Thursday’s bond market has opened down slightly as yesterday’s late weakness carried into this morning’s trading. The stock markets are showing losses with the Dow down 31 points and the Nasdaq down 15 points. The bond market is currently down 5/32, but weakness late yesterday will push this morning’s mortgage rates higher by approximately .375 of a discount point over yesterday’s morning rates.
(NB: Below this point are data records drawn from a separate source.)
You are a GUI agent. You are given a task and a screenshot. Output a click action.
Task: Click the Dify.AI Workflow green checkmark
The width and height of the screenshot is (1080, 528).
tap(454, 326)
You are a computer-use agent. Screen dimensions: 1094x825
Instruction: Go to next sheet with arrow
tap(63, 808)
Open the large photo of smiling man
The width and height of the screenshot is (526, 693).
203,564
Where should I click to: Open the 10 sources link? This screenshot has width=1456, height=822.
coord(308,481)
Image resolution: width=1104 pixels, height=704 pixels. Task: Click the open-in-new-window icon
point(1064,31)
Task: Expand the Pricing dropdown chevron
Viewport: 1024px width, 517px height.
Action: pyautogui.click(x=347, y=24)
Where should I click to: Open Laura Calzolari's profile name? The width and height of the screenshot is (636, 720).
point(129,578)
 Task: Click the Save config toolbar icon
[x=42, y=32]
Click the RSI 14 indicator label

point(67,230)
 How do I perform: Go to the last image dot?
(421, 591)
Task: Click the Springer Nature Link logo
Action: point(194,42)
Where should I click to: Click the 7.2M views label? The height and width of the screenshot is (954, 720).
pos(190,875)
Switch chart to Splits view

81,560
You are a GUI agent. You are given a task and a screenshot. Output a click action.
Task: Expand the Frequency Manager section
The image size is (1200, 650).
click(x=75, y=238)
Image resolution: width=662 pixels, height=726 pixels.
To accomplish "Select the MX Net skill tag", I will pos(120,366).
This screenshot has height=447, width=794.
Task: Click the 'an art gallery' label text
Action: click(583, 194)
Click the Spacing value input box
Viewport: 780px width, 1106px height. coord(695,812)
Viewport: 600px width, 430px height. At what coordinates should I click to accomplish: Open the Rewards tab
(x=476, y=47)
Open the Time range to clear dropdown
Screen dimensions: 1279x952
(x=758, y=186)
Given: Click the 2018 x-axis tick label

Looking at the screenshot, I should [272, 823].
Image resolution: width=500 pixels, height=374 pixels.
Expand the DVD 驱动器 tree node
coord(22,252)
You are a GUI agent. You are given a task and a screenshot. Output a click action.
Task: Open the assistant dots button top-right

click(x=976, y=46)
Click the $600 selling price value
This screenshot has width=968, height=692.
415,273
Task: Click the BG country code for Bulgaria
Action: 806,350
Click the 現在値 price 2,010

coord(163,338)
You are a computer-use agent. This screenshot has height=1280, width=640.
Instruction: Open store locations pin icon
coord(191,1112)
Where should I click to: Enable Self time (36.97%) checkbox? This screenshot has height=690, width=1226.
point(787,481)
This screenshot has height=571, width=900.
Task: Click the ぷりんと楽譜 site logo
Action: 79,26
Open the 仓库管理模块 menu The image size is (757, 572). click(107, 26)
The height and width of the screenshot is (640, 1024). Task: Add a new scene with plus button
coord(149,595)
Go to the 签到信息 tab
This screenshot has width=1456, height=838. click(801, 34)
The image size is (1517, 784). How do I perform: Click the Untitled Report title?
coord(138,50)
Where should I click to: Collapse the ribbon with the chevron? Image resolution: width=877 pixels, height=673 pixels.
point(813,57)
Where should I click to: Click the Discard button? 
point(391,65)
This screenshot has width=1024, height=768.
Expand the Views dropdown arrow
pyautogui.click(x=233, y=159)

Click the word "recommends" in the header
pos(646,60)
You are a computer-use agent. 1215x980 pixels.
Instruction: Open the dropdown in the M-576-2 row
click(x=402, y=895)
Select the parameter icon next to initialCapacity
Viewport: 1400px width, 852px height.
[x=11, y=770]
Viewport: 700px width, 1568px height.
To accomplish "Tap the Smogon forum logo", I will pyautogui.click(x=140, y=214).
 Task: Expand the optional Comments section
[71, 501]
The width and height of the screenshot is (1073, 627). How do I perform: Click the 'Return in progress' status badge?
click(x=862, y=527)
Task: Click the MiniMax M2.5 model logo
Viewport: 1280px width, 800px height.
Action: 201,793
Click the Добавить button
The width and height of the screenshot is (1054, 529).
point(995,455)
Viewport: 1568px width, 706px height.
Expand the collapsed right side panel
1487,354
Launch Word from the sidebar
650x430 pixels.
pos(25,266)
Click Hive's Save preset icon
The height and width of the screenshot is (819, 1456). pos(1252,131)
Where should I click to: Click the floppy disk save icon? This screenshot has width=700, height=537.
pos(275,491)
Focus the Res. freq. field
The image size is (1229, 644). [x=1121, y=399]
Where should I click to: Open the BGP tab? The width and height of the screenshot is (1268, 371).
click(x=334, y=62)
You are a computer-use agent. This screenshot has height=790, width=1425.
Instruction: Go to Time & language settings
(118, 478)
Yesterday afternoon’s weakness in bonds was mostly the result a sizable stock rally, but inflation concerns that were mentioned in the Fed Beige Book also contributed. The report showed that the economy continued to weaken and that prices paid for raw materials spiked since the last report. The higher costs for materials usually means higher prices passed on to consumers. That inflation threat is a concern to bond traders because inflation erodes the value of a bond’s future fixed interest payments and leads to selling in bonds. That translates into higher mortgag e rates for borrowers.

The Conference Board said that their Leading Economic Indicators (LEI) for March, which attempts to measure economic activity over the next three to six months, rose 0.1% last month. This matched forecasts and has been a non-factor in today’s trading and mortgage pricing.

The Labor Department released weekly unemployment claims, saying that 372,000 new claims for benefits were filed. This was up form the previous week, but was close to forecasts. Therefore, it also had no impact on this morning’s rates.

There is no relevant data scheduled for release tomorrow. Look for the stock markets to be the biggest influence eon bond trading and mortgage rates. If stocks move higher, binds will likely fall and mortgage rates will inch up. If we see stock weakness, mortgage rates should improve tomorrow.

If I were considering financing/refinancing a home, I would…. Float if my closing was taking place within 7 days … Float if my closing was taking place between 8 and 20 days… Float if my closing was taking place between 21 and 60 days… Float if my closing was taking place over 60 days from now… This is only my opinion of what I would do if I were financing a home. It is only an opinion and cannot be guaranteed to be in the best interest of all/any other borrowers.